THE EXERCISE:
Convert the records below, starting with the line that contains "Given: Open the Copy page dropdown arrow" and going on through the line that contains "point(71,36)", into a two-column CSV with the headers instruction and click. Give one row per record, with its text and its answer each in one quoted field and any line breaks replaced by spaces.

RECORDS SUPPLIED:

━━━━━━━━━━

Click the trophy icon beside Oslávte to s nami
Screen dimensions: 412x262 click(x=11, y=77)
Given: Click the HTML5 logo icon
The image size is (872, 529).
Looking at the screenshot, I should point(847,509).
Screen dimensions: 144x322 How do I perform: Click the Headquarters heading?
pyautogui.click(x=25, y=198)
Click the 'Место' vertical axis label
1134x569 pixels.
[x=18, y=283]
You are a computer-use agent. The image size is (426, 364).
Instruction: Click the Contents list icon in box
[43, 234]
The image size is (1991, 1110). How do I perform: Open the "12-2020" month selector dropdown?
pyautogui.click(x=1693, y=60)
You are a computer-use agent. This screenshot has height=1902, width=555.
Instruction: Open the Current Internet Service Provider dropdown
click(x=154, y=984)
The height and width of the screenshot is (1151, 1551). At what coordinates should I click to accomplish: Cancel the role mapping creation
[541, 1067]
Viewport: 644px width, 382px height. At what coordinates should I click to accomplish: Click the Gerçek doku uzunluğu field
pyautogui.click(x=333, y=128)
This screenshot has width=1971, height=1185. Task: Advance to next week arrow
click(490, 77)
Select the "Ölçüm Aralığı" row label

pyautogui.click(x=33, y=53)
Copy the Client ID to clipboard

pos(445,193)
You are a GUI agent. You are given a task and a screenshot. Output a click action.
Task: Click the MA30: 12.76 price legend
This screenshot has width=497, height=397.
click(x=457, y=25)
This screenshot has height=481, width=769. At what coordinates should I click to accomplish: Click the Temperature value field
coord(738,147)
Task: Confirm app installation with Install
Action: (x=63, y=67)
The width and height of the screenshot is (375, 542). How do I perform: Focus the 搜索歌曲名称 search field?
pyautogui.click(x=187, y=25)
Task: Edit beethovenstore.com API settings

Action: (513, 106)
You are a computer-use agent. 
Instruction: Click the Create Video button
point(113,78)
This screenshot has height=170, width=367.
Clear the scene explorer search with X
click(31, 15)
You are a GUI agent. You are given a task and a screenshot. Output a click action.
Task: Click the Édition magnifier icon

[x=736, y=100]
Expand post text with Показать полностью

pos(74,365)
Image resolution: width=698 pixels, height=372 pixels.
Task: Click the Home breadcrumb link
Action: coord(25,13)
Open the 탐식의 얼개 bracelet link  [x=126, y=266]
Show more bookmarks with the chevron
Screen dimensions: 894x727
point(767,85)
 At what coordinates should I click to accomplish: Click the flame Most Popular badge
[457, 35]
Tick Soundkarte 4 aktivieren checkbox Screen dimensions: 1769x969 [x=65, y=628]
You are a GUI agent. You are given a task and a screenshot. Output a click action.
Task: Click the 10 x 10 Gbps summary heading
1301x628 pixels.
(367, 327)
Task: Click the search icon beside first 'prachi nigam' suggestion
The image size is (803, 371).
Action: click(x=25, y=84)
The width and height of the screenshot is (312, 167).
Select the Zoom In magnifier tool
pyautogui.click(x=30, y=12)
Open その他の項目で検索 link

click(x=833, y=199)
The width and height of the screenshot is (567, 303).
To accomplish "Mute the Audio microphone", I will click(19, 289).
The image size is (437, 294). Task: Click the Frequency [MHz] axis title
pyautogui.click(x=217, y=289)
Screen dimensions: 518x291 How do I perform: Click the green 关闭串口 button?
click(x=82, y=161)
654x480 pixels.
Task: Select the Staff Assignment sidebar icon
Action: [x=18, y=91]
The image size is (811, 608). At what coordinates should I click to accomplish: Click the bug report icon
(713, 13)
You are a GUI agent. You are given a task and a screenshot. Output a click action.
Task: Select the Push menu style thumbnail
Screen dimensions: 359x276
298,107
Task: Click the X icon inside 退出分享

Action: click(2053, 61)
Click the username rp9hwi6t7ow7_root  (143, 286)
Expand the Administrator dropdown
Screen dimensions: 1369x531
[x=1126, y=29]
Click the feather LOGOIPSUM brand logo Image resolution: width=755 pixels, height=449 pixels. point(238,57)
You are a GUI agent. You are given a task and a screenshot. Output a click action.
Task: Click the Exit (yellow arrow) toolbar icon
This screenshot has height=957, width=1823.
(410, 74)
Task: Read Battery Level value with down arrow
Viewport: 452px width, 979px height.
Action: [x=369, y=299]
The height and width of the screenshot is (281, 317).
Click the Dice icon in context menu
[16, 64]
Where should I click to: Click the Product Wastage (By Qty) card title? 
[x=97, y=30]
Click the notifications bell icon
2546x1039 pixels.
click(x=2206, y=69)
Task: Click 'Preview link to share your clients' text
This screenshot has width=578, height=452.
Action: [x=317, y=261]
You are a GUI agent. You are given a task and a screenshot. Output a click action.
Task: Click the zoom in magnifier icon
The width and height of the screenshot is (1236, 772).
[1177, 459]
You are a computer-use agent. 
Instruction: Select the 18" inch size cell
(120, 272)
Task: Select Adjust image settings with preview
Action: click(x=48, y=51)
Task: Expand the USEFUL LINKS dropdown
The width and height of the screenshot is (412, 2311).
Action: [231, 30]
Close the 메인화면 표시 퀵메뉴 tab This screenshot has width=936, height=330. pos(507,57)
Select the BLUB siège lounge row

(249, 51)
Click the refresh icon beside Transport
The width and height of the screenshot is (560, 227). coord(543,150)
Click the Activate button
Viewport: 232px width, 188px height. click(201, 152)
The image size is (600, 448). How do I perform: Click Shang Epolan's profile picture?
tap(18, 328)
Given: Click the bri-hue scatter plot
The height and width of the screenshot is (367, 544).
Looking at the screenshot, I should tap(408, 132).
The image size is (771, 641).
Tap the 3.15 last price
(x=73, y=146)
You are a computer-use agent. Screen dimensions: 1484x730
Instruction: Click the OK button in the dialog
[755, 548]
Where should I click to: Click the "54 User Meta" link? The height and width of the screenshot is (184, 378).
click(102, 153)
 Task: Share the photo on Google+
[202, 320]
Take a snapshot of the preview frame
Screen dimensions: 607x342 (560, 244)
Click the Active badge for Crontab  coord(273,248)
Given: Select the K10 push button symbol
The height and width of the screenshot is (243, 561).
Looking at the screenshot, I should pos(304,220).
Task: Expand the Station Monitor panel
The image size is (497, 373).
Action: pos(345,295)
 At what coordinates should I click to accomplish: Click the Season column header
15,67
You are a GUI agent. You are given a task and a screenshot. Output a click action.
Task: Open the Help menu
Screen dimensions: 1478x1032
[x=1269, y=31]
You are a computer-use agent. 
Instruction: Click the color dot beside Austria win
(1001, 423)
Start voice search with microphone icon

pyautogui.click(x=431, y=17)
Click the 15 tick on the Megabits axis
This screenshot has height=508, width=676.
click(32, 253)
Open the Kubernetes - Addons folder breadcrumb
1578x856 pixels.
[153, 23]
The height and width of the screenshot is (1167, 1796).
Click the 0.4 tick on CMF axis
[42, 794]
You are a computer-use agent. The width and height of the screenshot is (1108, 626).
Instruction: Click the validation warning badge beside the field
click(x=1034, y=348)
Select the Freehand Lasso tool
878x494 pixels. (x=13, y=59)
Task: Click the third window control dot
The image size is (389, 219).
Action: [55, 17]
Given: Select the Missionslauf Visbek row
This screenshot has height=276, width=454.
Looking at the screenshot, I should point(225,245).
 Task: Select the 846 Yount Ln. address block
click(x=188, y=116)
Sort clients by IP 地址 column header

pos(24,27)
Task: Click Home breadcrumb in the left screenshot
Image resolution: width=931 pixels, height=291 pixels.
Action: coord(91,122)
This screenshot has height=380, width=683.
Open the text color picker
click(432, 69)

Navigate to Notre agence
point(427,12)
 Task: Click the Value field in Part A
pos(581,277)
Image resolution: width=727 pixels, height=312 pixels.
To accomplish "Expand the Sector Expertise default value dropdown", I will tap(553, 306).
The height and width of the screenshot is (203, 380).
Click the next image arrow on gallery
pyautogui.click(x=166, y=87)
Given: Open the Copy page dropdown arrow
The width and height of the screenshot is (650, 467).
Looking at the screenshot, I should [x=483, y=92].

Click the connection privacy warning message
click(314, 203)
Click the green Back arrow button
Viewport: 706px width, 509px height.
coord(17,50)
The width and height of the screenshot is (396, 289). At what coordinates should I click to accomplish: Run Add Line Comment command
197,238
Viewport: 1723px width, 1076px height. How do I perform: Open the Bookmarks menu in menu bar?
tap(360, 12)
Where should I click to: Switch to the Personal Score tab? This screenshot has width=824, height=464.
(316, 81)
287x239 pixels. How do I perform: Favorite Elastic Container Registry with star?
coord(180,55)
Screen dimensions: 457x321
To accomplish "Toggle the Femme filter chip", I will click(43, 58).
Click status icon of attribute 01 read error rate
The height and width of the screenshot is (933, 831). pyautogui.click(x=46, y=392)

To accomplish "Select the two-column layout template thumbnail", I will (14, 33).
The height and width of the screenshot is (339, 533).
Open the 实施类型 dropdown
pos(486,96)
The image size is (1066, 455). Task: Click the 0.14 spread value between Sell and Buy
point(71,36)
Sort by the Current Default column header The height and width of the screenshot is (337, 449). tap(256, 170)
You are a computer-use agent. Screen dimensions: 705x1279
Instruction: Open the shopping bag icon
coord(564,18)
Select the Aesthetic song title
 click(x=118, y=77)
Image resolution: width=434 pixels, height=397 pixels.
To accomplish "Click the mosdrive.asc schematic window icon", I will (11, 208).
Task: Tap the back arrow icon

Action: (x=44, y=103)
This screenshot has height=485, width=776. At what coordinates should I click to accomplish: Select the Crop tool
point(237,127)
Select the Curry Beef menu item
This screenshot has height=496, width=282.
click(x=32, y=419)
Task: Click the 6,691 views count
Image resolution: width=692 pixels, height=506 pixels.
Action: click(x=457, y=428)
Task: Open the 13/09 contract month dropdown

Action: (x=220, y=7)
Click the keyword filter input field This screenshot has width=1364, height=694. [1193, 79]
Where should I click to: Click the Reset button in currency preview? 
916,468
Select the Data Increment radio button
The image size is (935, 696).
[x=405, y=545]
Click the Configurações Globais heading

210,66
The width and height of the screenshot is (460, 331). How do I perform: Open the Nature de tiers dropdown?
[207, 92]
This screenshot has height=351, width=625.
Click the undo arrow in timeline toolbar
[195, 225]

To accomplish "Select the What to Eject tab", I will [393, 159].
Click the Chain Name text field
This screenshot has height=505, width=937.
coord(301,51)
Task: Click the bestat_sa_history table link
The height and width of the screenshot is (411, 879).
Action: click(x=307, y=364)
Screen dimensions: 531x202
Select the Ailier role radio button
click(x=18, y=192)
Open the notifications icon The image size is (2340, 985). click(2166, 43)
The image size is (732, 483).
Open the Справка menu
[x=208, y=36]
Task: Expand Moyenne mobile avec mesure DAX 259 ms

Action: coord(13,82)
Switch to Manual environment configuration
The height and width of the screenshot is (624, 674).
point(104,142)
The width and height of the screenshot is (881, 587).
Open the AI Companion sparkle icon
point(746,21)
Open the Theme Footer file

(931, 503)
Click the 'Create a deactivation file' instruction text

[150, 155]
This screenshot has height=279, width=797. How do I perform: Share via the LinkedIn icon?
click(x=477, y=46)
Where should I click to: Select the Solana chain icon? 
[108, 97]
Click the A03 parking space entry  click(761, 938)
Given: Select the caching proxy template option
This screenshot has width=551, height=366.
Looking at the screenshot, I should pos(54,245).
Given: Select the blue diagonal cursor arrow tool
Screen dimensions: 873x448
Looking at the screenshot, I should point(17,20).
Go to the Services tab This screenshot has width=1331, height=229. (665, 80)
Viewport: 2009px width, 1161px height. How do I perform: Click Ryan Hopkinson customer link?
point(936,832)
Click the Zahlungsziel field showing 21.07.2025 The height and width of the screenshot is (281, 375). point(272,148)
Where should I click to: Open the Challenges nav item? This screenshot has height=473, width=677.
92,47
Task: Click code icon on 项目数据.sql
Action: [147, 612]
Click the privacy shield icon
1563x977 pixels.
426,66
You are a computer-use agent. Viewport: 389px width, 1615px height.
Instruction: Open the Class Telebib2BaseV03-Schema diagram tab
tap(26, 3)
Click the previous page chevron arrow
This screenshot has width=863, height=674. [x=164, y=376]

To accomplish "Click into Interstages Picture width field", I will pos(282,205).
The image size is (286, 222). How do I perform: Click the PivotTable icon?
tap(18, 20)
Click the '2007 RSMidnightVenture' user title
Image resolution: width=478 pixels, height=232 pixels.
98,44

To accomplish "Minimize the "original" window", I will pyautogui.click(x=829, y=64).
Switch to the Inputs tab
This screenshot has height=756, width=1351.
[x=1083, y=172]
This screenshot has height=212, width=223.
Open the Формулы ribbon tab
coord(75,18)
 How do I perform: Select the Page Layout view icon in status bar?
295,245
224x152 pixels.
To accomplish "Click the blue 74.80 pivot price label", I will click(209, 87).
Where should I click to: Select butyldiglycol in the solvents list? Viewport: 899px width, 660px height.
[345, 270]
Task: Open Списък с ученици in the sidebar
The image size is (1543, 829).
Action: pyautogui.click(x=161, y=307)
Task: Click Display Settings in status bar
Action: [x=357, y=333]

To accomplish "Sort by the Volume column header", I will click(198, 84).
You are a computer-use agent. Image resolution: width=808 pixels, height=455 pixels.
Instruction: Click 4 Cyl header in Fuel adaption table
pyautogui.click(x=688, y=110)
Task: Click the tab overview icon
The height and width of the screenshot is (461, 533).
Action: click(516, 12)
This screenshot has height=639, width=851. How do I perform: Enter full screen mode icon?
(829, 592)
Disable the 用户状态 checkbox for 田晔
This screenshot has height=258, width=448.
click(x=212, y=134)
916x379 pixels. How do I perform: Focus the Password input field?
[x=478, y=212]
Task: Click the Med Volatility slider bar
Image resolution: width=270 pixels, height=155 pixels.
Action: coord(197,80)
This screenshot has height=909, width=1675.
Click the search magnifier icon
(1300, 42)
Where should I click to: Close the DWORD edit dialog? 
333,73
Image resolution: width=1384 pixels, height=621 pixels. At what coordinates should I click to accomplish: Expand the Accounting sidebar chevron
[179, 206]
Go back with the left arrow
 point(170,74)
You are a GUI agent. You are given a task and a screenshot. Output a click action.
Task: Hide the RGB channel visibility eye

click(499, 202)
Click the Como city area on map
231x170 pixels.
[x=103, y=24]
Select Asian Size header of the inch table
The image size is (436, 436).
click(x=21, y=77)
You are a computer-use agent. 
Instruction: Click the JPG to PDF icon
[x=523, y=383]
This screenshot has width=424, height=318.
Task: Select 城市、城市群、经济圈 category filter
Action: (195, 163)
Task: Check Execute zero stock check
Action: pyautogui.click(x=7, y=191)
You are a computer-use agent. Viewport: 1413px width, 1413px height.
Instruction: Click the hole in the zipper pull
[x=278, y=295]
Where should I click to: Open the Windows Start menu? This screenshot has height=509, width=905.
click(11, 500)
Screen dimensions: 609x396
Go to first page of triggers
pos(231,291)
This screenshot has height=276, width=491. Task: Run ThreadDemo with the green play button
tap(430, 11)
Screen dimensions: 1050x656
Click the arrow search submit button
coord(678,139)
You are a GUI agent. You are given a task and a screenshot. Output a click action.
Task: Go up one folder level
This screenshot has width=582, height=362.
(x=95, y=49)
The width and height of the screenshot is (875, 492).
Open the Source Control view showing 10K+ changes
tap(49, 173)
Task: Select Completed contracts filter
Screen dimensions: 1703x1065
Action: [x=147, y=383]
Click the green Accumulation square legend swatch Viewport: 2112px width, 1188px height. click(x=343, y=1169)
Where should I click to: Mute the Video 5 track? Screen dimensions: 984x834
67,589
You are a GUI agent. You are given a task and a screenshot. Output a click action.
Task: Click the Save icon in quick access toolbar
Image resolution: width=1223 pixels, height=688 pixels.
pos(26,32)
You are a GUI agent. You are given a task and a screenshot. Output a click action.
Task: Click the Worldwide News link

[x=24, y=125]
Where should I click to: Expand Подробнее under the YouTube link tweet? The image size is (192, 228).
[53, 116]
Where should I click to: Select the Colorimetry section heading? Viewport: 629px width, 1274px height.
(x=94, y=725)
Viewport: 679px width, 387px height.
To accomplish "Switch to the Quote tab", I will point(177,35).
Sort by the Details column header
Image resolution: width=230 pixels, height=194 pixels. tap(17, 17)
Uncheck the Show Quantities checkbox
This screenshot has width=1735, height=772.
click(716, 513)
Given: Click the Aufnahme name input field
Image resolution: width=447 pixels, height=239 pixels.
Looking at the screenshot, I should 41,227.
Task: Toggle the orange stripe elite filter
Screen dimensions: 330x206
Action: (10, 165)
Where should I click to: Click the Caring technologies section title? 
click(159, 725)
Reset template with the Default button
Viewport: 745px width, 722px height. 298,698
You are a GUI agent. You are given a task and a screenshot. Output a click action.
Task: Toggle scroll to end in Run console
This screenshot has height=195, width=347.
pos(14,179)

━━━━━━━━━━

WRITTEN SOLUTION:
instruction,click
"Given: Open the Copy page dropdown arrow The width and height of the screenshot is (650, 467).","Looking at the screenshot, I should [x=483, y=92]."
"Click the connection privacy warning message","click(314, 203)"
"Click the green Back arrow button Viewport: 706px width, 509px height.","coord(17,50)"
"The width and height of the screenshot is (396, 289). At what coordinates should I click to accomplish: Run Add Line Comment command","197,238"
"Viewport: 1723px width, 1076px height. How do I perform: Open the Bookmarks menu in menu bar?","tap(360, 12)"
"Where should I click to: Switch to the Personal Score tab? This screenshot has width=824, height=464.","(316, 81)"
"287x239 pixels. How do I perform: Favorite Elastic Container Registry with star?","coord(180,55)"
"Screen dimensions: 457x321 To accomplish ""Toggle the Femme filter chip"",","I will click(43, 58)."
"Click status icon of attribute 01 read error rate","The height and width of the screenshot is (933, 831). pyautogui.click(x=46, y=392)"
"To accomplish ""Select the two-column layout template thumbnail"",","I will (14, 33)."
"The height and width of the screenshot is (339, 533). Open the 实施类型 dropdown","pos(486,96)"
"The image size is (1066, 455). Task: Click the 0.14 spread value between Sell and Buy","point(71,36)"